The majority of Americans access health insurance through their employers. If they lose their job, they lose that health care — unless they opt to continue it through the Consolidated Omnibus Reconciliation Act (COBRA). But paying for COBRA can be prohibitively expensive.
Under an employer-sponsored plan, workers are only responsible for part of their monthly insurance premiums, and their employer picks up the rest. Under COBRA, however, terminated workers typically must cover the entire cost of the premium to continue their plan. Thanks largely in part to rising health costs, paying for those high COBRA premiums eats up most of Americans’ unemployment benefits. It can also be a complicated bureaucratic maze to navigate, sometimes involving multiple benefits administrators and allowing people to fall through the cracks.
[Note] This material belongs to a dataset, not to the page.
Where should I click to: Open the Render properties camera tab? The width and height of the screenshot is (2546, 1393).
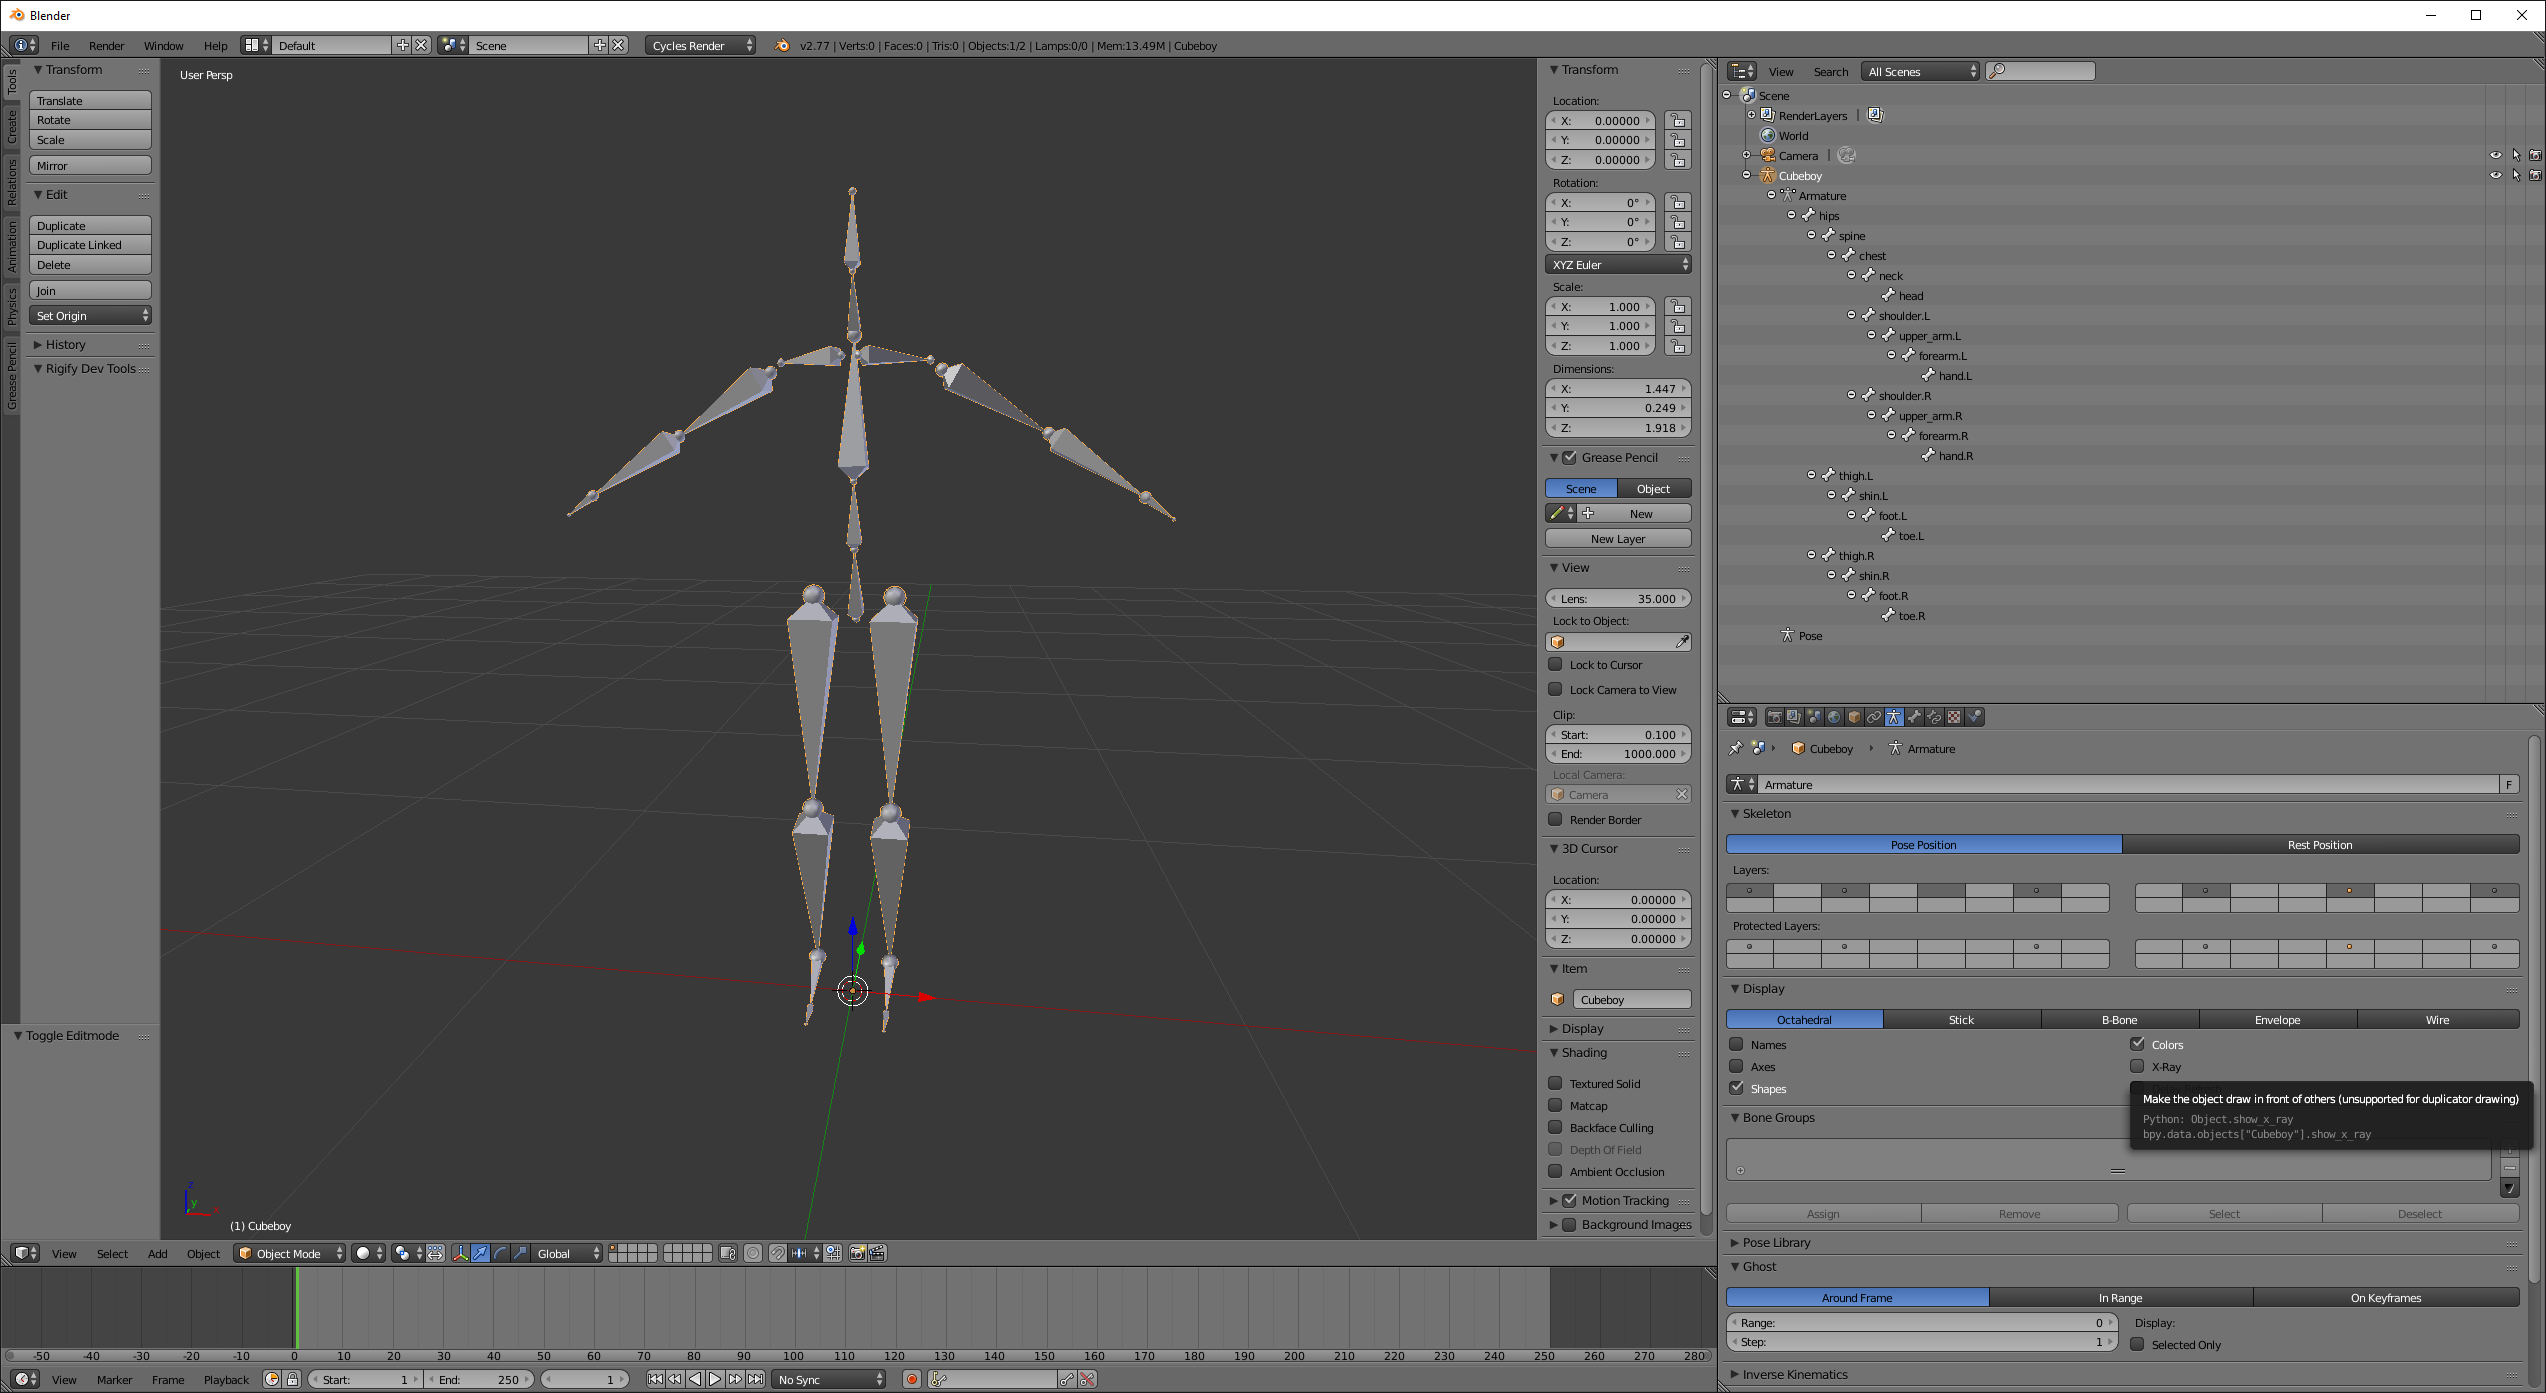coord(1774,717)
And COBRA benefits only last for 18 months.
But when Obamacare’s state-level insurance marketplaces open to the public next month, those unemployed Americans will gain another option. Consumer advocates say that enrolling in an Obamacare plan will probably be cheaper than paying for COBRA. That’s because the health law extends federal subsidies to people making up to 400 percent of the federal poverty line. Most Americans purchasing plans on the marketplaces will qualify for that assistance to make their plans cheaper.
“COBRA was a transitional type of coverage while you’re between jobs, but now we have a subsidized form of coverage available, exchange plans with subsidies,” Edwin Park, the vice president for health policy at the Center on Budget and Policy Priorities, told NPR.
Health care advocates are hoping that Americans learn more about their options under Obamacare so they’ll be prepared in the event of a job loss. If they’re not aware they can enroll in the marketplaces, and get locked into a COBRA plan instead, they’ll be stuck until the next annual open enrollment period. And they’ll likely be paying dramatically more for their coverage. According to the Kaiser Family Foundation, the average monthly premium for an employer-sponsored health plan is $490 — and under COBRA, terminated workers will be responsible for paying for all of that. In the Obamacare marketplaces, on the other hand, millions of Americans who qualify for subsidies will be able to pay less than $100 each month for their insurance plans.
The uneven nature of the sluggish economic recovery has resulted in a huge employment gap between rich and poor Americans. As lower-income Americans struggle to find work, being able to save money on health care could go a long way toward preventing them from falling deeper into poverty.
Even when Americans don’t get laid off, and simply want to switch jobs, the Obamacare marketplaces could afford them more flexibility to do so. Studies have shown that people who get health insurance through work are less likely to switch jobs, partly because they may be worried about losing their coverage — but under the health reform law, that won’t be as much as a concern. And a recent report from the Urban Institute also predicts that Obamacare’s new coverage options will make it easier for Americans start their own businesses, since self-employed people will gain better options on the individual market.